Estas são iniciativas ligadas à
Educação e à Ciência que vêm
da sociedade civil. Por isso
queremos trazer novas ideias,
novas pessoas, usamos os dados
da Pordata e levar isso ao maior
número possível de pessoas,
para que tenham opiniões mais
informadas. Dou um exemplo
claro das carência da sociedade
portuguesa. Vivemos na
sociedade do conhecimento mas
sem conhecimentos suficientes.
Olhamos para a Pordata e
verificamos que um dos índice
mais dramáticos é o da população
ativa sem ensino secundário
ou superior. Em Portugal 52%
não tem escolaridade suficiente.
Na Europa, a média é de 22.%.
É uma catástrofe.

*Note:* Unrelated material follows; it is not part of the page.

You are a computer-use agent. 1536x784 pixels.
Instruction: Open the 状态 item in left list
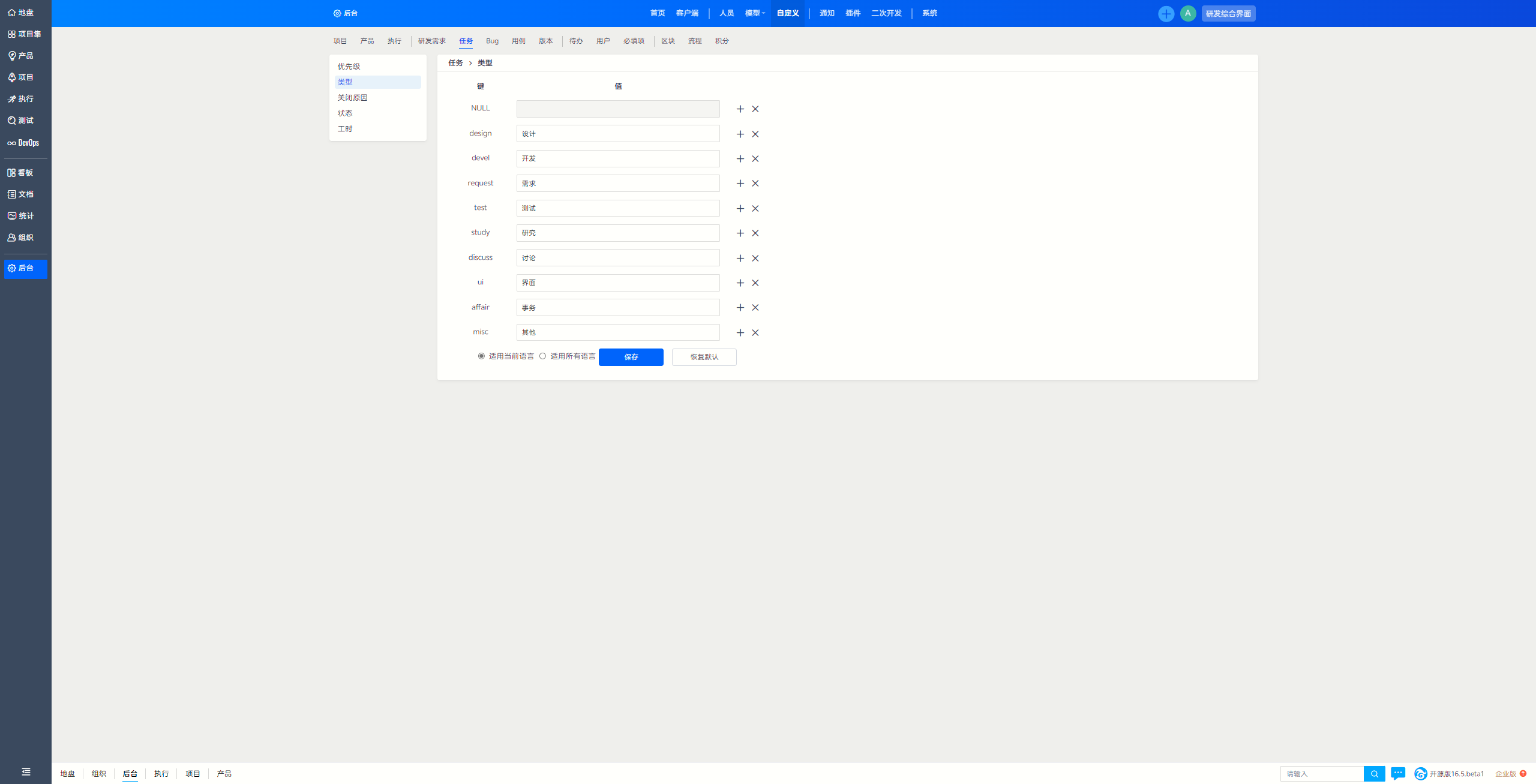click(345, 113)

Sem chegar
ao conhecimento não podemos
chegar à riqueza. O drama é esse,
não a falta de petróleo. O petróleo
é a capacidade dos nossos
cérebros tirarem conclusões
através do informação que existe.
Aqui estamos em penúltimo lugar
no ranking europeu. Na Lituânia
só 5% das pessoas não tem o
ensino secundário ou superior.
Em Portugal houve uma grande
evolução no período democrático,
mas o que falta para chegar a
esses patamares?
Quer na Educação quer na
Ciência houve uma grande
evolução desde 1974. E em 1986
houve ajudas grandes vindas
da União Europeia, canalizadas
para essas áreas. O que faz falta
é continuar no mesmo caminho.
Aqui não há uma revolução com
um clique. Nem é comprando
equipamentos para carregar
no botão e haver milagres. Há
renovações geracionais a fazer.
Isto não se resolve de forma
automática. Pode haver formação
de adultos, mas isso não se faz de
maneira universal. Tem de haver
melhor escola e mais escola
para mais gente. É verdade que
diminuímos o abandono escolar,
mas ainda assim estamos atrás da
média europeia. Aumentámos o
número de pessoas licenciadas,
mas mesmo assim, no intervalo
entre 30 e 34 anos, estamos atrás
da média europeia. É preciso
continuar pelo mesmo caminho,
não podemos abandonar a
corrida. Isto não se faz por
iluminação de nenhum governo,
mas tendo a consciência social
da existência do problema.
É uma ilusão acharmos que
temos doutores a mais. Pessoas
com melhor formação, em
princípio, poderão fazer
melhores escolhas, a todos os
níveis. Quem não tem educação
corre o risco de ter outros a escolher o seu destino.